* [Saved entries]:
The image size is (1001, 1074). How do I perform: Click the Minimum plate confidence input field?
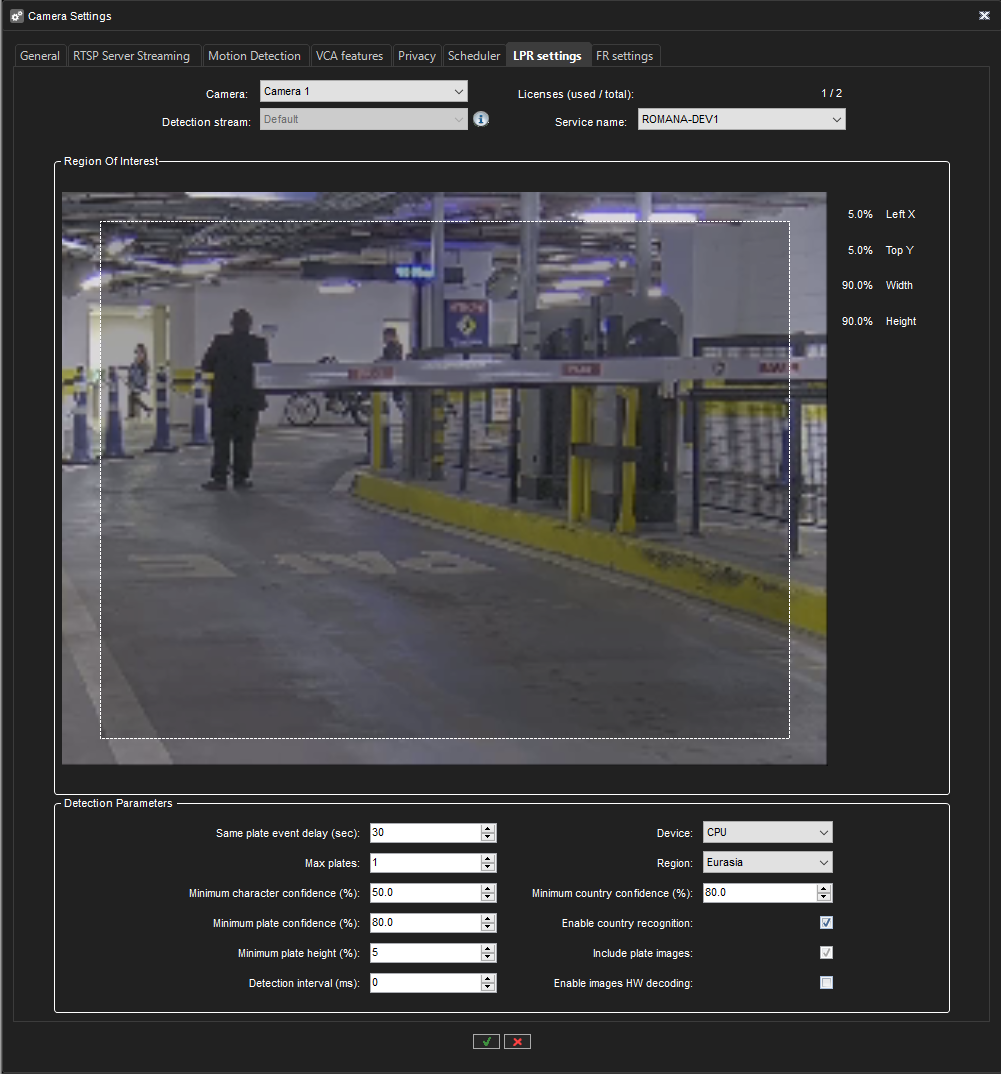pyautogui.click(x=424, y=923)
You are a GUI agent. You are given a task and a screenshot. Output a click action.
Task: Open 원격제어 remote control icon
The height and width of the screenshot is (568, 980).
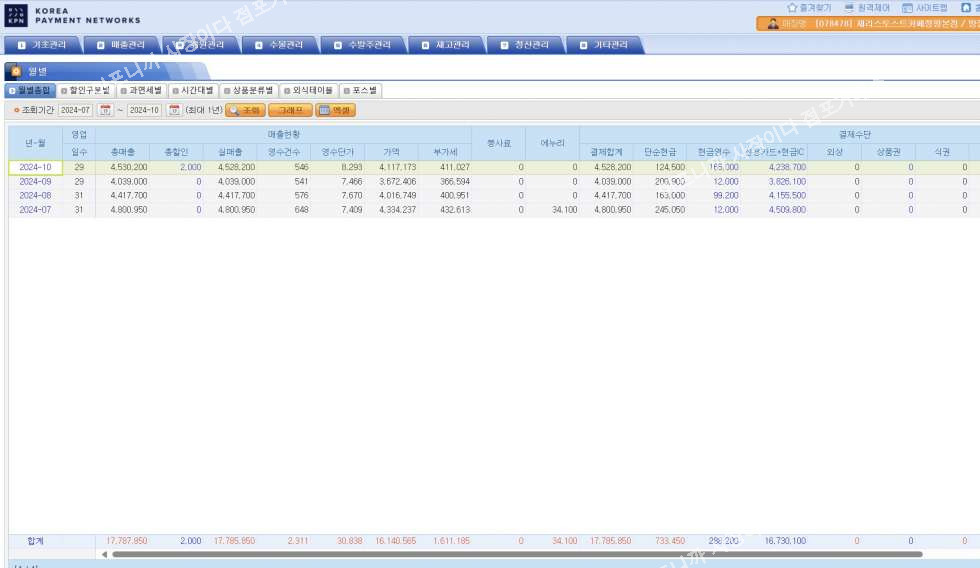[849, 7]
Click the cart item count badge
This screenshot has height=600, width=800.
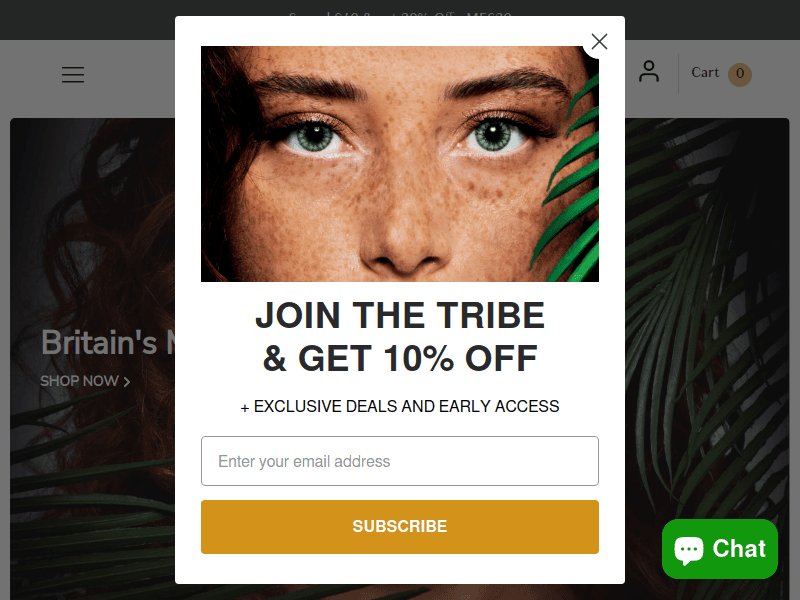click(740, 74)
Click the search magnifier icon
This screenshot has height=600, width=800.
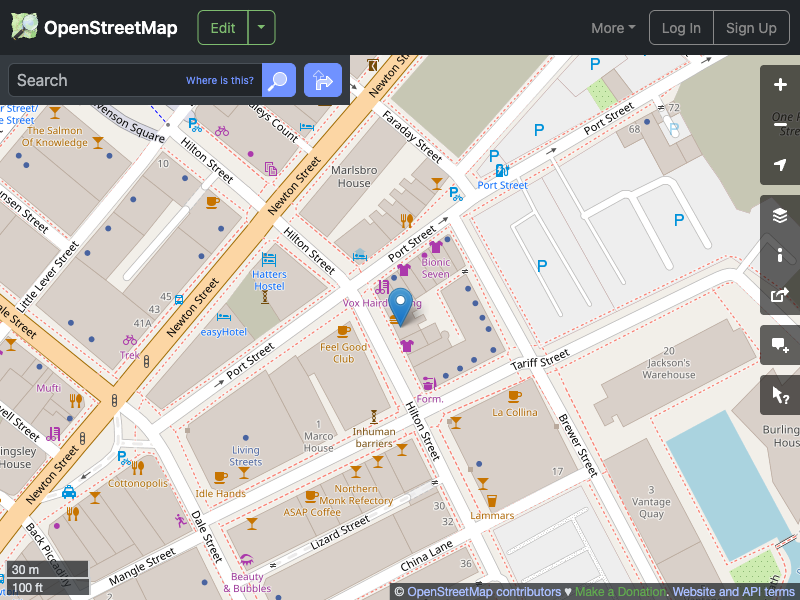[x=278, y=80]
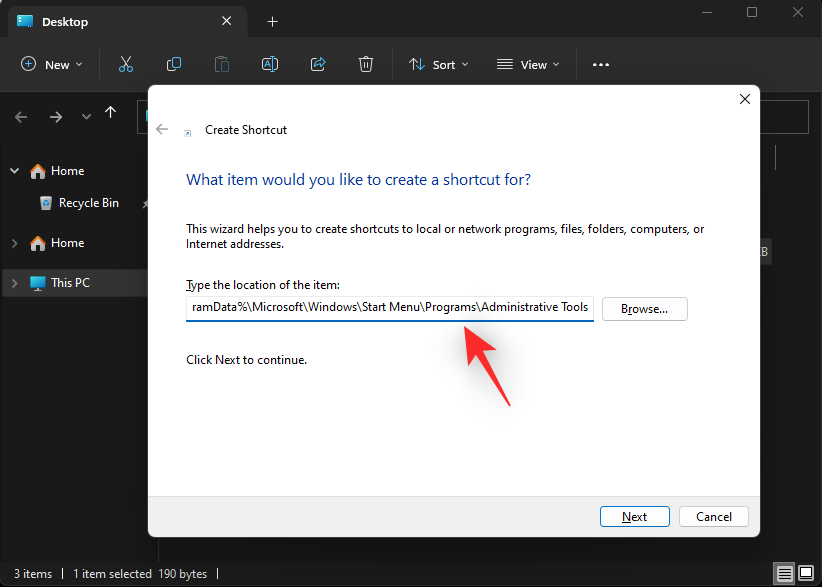The image size is (822, 587).
Task: Open the View layout dropdown
Action: pyautogui.click(x=528, y=64)
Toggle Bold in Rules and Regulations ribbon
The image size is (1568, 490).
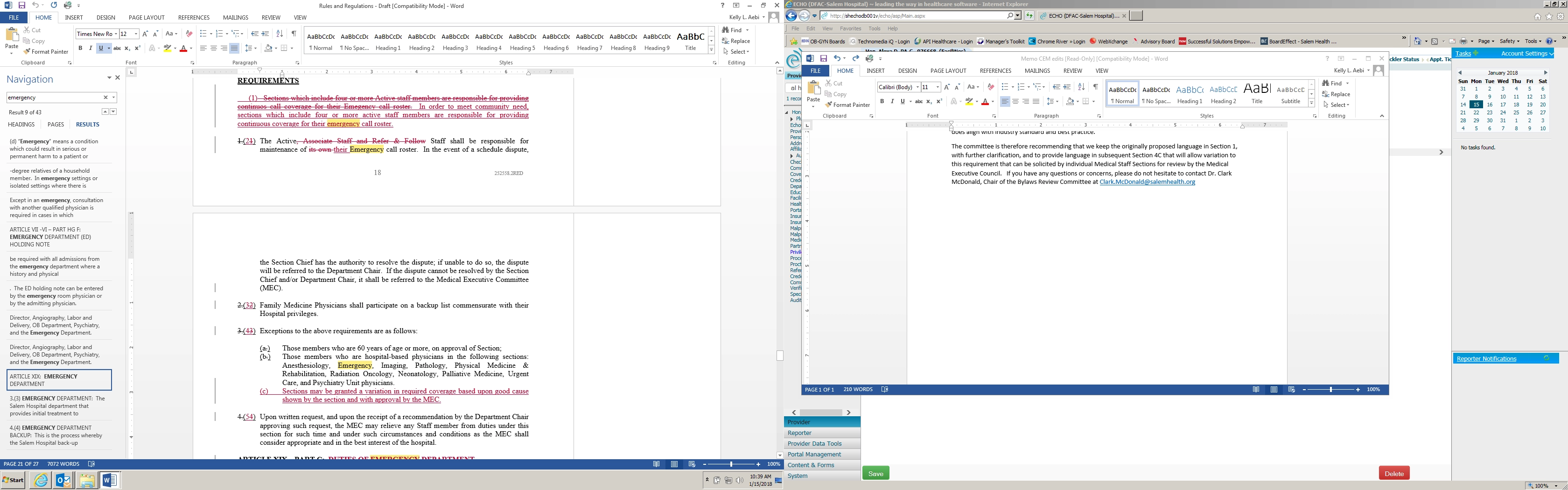tap(80, 48)
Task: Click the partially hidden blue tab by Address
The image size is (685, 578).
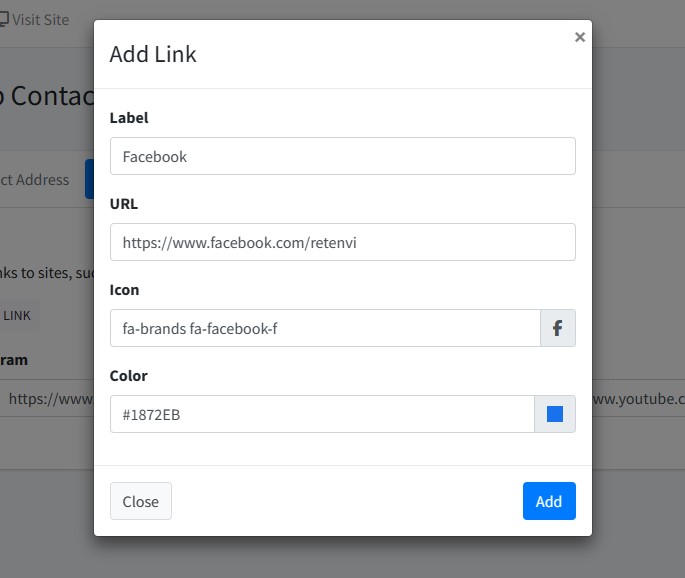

* [What to produce]: Copy out the lines of the data where the word "icon" can be found.

* [Your response]:
Task: Open 원격제어 remote control icon
Click the search magnifier icon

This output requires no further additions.